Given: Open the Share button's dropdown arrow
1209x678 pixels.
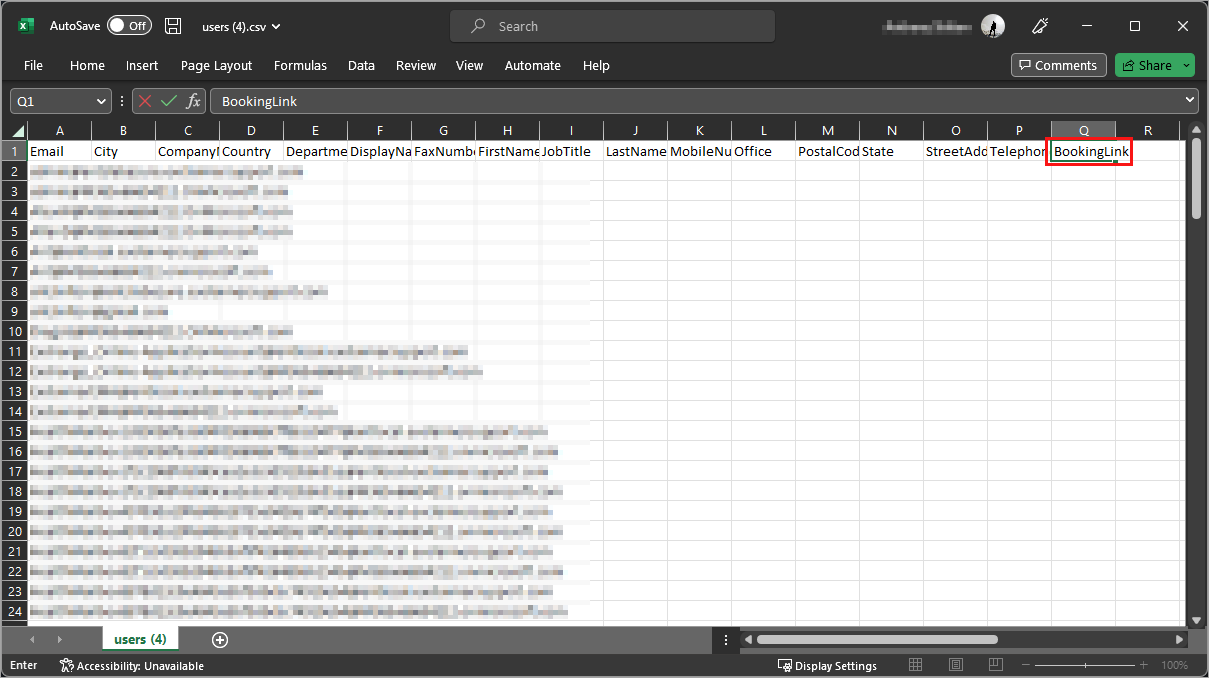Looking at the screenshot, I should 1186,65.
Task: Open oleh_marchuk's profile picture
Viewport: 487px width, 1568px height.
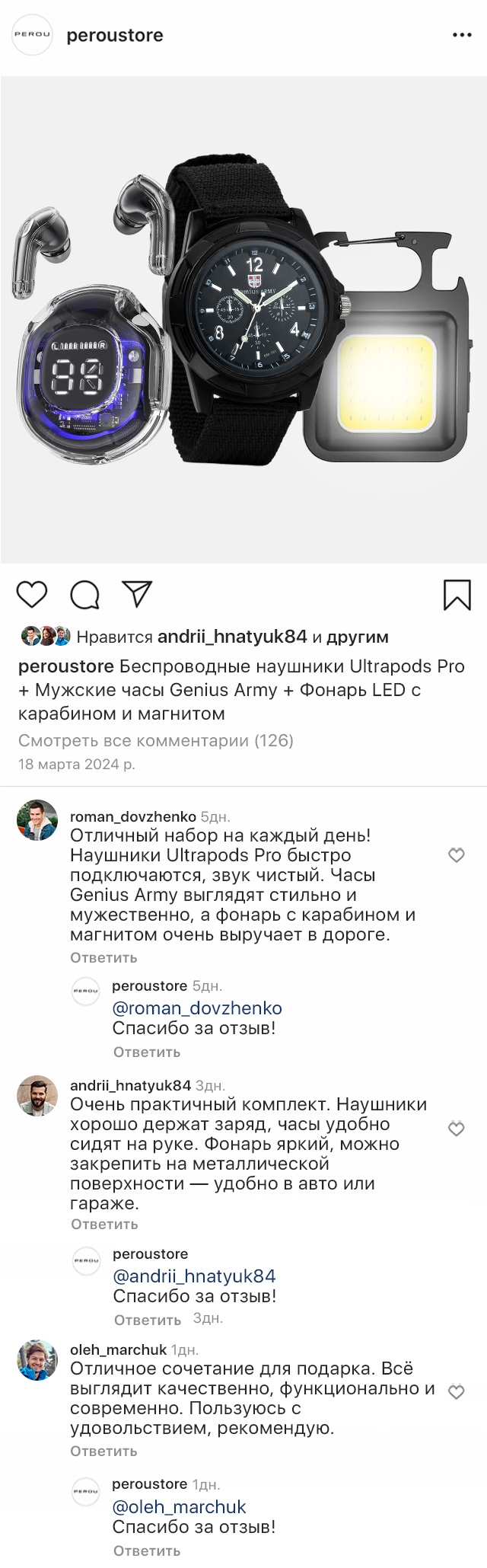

(Prompt) Looking at the records above, how many lines contain "Open"? Answer with the number alone.

(Written answer) 2